Let $X_{n}^{1}$ and $X_{n}^{2}$ be supermartingales w.r.t $\mathbb F$ and $\tau$ a stopping time so that $X_{\tau}^{1}\geq X_{\tau}^{2}$
Show $Y_{n}:=X_{n}^{1}1_{ \{\tau > n\}}+X_{n}^{2}1_{ \{\tau \leq n\}}$ is a supermartingale
I have already shown that this is the case for $Z_{n}:=X_{n}^{1}1_{ \{\tau \geq n\}}+X_{n}^{2}1_{ \{\tau < n\}}$
My ideas for $Y$
$E[Y_{n+1}\vert \mathcal{F}_{n}]=E[X_{n+1}^{1}1_{ \{\tau > n+1\}}\vert \mathcal{F}_{n}]+E[X_{n+1}^{2}1_{ \{\tau \leq n+1\}}\vert \mathcal{F}_{n}]$
I am stuck on what to do for the first term. My ideas for the second term are as follows: $E[X_{n+1}^{2}1_{ \{\tau \leq n+1\}}\vert \mathcal{F}_{n}]=E[X_{n+1}^{2}1_{ \{\tau < n+1\}}\vert \mathcal{F}_{n}]+E[X_{n+1}^{2}1_{ \{\tau = n+1\}}\vert \mathcal{F}_{n}]=E[X_{n+1}^{2}1_{ \{\tau \leq n\}}\vert \mathcal{F}_{n}]+E[X_{n+1}^{2}1_{ \{\tau -1 < n+1 \leq \tau\}}\vert \mathcal{F}_{n}](*)$
And I know that $\{n+1 = \tau\}=\{\tau -1 < n+1 \leq \tau\}$ is previsible since $\tau-1$ and $\tau$ are stopping times. Hence:
$(*)\leq 1_{\{\tau < n+1\}}X_{n}^{2}+1_{\{\tau=n+1\}}X_{n}^{2}=X_{n}^{2}1_{\{\tau\leq n+1\}}$
How can I manipulate the first term using the fact that $X_{\tau}^{1}\geq X_{\tau}^{2}$?

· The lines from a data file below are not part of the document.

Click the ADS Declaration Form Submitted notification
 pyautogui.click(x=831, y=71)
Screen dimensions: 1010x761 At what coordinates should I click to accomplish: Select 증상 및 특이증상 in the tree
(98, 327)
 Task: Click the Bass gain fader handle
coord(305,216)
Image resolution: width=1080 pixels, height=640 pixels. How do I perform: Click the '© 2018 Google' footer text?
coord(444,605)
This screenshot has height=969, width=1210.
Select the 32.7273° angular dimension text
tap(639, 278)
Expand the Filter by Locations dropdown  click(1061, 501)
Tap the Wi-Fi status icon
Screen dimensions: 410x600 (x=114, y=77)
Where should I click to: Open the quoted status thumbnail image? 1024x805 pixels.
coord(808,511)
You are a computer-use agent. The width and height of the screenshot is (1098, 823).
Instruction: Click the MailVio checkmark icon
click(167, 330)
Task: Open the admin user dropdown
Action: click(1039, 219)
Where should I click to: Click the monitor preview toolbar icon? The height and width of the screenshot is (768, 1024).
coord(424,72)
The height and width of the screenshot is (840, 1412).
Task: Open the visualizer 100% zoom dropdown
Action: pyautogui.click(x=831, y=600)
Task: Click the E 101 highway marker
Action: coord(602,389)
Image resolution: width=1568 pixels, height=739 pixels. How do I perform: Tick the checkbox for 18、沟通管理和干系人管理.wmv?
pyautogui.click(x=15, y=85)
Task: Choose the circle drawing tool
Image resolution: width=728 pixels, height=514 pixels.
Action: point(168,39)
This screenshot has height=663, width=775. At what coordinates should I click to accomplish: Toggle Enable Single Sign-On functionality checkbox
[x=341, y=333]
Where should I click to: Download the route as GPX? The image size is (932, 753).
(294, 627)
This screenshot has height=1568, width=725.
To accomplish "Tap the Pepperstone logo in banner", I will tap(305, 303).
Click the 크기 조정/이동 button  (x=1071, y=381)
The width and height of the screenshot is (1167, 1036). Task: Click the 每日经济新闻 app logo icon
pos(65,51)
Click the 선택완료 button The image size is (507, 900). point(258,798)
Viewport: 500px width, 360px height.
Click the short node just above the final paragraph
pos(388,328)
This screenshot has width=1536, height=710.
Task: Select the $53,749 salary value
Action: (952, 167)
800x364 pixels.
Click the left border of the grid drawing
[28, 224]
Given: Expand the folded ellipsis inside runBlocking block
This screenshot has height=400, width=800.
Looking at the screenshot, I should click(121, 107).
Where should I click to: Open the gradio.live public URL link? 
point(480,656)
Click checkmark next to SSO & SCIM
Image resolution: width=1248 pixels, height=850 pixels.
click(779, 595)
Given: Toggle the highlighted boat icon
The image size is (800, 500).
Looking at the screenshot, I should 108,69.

and is my assumption that $\{n+1 = \tau\}=\{\tau -1 < n+1 \leq \tau\}$ is previsible, correct?
Here:
\begin{alignat*}{2} E[Y_{n+1}\vert \mathcal{F}_{n}] & = E[X_{n+1}^{2}1_{ \{\tau \le n\}}\vert \mathcal{F}_{n}] + E[X_{n+1}^{2}1_{ \{\tau = n+1\}}\vert \mathcal{F}_{n}] + E[X_{n+1}^{1}1_{ \{\tau > n+1\}}\vert \mathcal{F}_{n}]\\ & \le E[X_{n+1}^{2}1_{ \{\tau \le n\}}\vert \mathcal{F}_{n}] + E[X_{n+1}^{\color{red}{1}}1_{ \{\tau = n+1\}}\vert \mathcal{F}_{n}] + E[X_{n+1}^{1}1_{ \{\tau > n+1\}}\vert \mathcal{F}_{n}]\\ & \le E[X_{n+1}^{2}\vert \mathcal{F}_{n}]1_{ \{\tau \le n\}} + E[X_{n+1}^{1}\vert \mathcal{F}_{n}]1_{ \{\tau > n\}}\\ & \le X_{n}^{2}1_{ \{\tau \le n\}} + X_{n}^{1}1_{ \{\tau > n\}}\\ & \le Y_n \end{alignat*}
But $\{\tau = n+1\}$ isn't predictable.